# WRITTEN INSTRUCTION:
Gather every line in the rows below that contains the word "beside".

# RECORD SET:

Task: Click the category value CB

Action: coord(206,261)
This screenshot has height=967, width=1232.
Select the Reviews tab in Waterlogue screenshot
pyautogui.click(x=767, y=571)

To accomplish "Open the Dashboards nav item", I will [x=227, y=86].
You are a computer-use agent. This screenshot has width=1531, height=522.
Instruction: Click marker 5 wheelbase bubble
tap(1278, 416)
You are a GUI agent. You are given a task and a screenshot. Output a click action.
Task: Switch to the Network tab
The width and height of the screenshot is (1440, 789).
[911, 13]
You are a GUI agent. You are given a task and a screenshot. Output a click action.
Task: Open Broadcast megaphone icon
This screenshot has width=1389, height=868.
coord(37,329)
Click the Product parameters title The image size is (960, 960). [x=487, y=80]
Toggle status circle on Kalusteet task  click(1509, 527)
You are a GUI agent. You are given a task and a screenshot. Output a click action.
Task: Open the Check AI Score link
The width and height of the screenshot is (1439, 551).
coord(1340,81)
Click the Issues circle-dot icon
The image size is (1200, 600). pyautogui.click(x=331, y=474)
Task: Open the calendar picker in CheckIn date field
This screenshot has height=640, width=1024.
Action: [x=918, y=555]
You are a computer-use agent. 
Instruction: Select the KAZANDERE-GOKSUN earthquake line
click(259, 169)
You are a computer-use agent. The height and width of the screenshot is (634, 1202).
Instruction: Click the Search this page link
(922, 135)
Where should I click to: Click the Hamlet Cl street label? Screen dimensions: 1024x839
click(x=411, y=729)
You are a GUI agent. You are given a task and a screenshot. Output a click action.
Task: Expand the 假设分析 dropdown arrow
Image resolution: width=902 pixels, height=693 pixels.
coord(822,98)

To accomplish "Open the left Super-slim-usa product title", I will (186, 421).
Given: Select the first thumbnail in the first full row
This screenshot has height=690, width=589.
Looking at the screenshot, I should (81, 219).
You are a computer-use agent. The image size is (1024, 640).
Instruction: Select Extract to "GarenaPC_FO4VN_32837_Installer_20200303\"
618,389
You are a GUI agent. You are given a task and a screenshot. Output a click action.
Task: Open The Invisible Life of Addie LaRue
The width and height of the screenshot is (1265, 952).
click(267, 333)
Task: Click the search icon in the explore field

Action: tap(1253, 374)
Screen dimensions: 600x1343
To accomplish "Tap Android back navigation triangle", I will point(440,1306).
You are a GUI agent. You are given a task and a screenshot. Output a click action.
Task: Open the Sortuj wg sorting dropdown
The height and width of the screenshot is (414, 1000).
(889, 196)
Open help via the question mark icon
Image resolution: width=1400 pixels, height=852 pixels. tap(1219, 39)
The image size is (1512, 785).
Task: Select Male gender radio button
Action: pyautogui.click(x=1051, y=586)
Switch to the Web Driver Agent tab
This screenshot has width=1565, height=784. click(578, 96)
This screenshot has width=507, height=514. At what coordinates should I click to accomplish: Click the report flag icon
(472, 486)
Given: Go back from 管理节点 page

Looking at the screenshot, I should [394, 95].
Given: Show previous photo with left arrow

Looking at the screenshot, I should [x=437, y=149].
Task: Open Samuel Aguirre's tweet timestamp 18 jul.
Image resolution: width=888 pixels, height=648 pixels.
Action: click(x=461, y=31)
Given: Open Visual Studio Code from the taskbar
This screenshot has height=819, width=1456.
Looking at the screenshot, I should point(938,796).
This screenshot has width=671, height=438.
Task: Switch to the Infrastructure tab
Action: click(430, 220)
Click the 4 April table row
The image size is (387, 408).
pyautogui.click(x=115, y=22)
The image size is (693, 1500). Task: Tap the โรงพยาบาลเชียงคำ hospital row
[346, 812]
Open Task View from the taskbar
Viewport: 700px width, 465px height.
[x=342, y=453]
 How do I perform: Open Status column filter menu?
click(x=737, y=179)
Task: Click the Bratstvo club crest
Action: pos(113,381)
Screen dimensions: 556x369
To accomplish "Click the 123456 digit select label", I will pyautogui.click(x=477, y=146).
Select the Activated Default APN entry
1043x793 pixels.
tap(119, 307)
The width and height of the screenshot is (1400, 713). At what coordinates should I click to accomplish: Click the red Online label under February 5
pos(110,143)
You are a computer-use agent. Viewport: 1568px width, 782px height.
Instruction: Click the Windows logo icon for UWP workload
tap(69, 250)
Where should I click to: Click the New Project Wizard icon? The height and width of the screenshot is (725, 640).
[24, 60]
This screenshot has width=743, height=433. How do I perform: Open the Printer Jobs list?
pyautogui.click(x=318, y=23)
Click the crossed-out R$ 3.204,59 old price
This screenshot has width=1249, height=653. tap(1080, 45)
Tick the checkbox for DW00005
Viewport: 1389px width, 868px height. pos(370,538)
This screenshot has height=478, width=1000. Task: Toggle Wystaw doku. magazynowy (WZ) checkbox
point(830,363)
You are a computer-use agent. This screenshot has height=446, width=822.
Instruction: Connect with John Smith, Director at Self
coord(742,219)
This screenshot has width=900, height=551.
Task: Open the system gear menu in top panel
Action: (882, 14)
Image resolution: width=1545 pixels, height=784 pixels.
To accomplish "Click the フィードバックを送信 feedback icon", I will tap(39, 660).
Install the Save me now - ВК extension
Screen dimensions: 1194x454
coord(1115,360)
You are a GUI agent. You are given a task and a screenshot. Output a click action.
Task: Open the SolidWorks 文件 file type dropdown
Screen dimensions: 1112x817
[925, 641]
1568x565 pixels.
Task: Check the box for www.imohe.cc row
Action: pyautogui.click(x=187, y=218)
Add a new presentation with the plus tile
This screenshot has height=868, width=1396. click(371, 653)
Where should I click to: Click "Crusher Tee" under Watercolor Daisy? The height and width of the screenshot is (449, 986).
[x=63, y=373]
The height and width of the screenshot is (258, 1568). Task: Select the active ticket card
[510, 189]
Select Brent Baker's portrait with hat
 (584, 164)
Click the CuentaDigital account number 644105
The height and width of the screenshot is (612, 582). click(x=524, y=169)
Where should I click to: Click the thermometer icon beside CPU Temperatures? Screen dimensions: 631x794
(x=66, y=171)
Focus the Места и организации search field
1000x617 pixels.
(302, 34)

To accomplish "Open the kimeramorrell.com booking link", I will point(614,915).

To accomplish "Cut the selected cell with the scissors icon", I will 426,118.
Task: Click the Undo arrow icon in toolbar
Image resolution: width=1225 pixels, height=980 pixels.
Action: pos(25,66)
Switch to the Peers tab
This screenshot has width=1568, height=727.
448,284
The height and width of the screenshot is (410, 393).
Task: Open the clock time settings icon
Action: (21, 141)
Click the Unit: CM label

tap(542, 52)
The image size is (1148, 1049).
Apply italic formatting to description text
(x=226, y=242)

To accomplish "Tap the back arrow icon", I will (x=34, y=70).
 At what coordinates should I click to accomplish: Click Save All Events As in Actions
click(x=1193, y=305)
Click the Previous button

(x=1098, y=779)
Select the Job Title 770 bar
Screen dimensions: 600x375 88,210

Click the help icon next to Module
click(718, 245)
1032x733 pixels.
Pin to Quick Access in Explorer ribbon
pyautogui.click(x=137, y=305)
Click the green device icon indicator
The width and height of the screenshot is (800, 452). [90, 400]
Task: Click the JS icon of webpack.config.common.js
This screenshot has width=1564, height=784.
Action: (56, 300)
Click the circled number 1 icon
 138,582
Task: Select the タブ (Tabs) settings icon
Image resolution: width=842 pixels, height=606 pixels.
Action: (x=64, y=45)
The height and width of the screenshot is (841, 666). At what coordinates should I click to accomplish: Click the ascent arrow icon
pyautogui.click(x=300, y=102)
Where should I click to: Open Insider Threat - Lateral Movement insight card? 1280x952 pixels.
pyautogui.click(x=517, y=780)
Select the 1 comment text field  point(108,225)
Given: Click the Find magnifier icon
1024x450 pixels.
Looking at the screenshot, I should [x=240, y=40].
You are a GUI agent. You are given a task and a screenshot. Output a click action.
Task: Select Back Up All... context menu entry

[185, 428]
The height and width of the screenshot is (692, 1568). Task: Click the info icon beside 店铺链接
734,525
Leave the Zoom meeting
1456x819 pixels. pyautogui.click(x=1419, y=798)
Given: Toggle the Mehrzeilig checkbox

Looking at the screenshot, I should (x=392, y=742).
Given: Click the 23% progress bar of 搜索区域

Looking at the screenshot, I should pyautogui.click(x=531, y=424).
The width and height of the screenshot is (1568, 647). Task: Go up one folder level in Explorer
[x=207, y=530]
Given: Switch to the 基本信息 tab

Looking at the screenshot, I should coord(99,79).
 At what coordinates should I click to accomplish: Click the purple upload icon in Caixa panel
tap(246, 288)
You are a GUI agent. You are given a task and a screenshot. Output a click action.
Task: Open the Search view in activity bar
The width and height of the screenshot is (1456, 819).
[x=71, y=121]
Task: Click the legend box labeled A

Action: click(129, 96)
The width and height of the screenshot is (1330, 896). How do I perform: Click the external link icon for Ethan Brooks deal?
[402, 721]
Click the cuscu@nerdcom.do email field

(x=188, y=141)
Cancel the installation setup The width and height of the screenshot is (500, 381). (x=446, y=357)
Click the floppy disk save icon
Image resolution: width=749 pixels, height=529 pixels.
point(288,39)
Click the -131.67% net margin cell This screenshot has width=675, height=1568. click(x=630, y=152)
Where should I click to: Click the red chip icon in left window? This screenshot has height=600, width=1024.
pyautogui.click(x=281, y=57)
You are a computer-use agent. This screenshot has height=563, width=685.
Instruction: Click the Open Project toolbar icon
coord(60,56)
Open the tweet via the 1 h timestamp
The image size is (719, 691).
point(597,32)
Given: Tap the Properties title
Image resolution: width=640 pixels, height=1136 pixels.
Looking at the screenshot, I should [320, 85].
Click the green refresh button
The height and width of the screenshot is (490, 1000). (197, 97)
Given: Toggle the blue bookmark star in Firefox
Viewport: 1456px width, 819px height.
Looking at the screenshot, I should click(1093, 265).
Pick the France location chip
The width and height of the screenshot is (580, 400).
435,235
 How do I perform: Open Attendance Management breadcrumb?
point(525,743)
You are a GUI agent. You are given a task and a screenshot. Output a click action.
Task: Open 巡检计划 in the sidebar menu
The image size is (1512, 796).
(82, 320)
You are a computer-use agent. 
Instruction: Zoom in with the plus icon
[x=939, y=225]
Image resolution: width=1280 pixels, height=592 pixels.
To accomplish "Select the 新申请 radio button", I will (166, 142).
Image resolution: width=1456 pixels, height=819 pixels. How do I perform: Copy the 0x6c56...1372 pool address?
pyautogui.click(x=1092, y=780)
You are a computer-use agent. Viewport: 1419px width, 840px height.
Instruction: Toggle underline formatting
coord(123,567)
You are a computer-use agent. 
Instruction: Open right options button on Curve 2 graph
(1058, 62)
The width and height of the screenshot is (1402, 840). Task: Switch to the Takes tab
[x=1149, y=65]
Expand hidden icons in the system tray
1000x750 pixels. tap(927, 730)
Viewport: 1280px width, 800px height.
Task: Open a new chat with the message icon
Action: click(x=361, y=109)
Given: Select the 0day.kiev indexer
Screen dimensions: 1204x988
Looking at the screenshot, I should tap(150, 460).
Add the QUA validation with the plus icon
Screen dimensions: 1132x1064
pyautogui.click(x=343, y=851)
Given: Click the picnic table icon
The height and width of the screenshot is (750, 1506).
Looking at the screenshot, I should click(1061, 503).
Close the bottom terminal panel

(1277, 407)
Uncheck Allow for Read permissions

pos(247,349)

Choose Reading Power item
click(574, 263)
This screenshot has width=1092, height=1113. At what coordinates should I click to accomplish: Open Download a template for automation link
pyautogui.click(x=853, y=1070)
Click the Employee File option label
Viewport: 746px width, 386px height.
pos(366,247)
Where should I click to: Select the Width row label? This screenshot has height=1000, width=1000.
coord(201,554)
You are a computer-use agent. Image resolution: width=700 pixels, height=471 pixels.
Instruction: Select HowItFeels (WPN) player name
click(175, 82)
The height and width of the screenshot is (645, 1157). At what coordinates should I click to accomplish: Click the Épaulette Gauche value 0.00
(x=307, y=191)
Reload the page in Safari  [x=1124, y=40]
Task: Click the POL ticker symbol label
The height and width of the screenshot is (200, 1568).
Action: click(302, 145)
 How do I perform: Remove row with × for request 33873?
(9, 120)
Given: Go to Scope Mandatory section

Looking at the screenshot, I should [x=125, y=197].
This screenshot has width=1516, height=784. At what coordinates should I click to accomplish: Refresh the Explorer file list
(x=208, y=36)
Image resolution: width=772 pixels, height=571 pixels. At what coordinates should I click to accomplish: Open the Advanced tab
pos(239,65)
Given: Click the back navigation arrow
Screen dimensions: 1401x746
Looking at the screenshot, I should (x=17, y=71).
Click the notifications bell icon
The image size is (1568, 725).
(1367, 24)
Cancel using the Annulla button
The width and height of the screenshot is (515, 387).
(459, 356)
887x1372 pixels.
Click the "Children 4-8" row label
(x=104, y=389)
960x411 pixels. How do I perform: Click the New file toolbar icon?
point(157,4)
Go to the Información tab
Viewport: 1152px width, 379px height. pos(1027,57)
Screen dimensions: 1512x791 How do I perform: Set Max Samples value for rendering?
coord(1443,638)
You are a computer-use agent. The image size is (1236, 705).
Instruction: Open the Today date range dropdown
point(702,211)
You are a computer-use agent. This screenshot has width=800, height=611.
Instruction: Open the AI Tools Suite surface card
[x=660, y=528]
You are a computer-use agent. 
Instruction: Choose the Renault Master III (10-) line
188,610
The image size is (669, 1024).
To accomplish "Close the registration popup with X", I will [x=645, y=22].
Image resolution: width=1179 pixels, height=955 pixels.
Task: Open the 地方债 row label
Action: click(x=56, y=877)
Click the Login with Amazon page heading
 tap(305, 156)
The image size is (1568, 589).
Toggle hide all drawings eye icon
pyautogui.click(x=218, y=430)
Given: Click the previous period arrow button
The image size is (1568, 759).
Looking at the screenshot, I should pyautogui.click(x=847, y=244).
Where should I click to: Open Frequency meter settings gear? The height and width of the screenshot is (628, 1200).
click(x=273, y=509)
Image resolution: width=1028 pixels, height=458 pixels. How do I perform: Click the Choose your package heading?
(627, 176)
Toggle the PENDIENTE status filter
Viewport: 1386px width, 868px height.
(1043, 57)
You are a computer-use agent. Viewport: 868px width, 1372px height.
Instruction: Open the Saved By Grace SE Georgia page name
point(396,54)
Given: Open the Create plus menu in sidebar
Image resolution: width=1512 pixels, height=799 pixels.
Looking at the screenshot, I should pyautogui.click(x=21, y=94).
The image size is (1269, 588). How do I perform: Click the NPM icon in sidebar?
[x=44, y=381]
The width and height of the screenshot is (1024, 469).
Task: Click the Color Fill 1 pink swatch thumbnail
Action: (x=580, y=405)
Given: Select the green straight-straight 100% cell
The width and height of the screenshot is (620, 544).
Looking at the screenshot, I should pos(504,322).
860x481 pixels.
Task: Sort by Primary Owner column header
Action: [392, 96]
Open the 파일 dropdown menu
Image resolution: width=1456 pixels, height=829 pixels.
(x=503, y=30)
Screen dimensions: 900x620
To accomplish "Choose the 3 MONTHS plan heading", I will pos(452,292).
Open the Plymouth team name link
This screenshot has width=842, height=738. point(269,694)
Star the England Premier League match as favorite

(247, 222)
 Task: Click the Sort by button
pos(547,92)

# RESPONSE FOR THIS EXERCISE:
Where should I click to: Click the thermometer icon beside CPU Temperatures? Screen dimensions: 631x794
The height and width of the screenshot is (692, 1568). Task: Click the info icon beside 店铺链接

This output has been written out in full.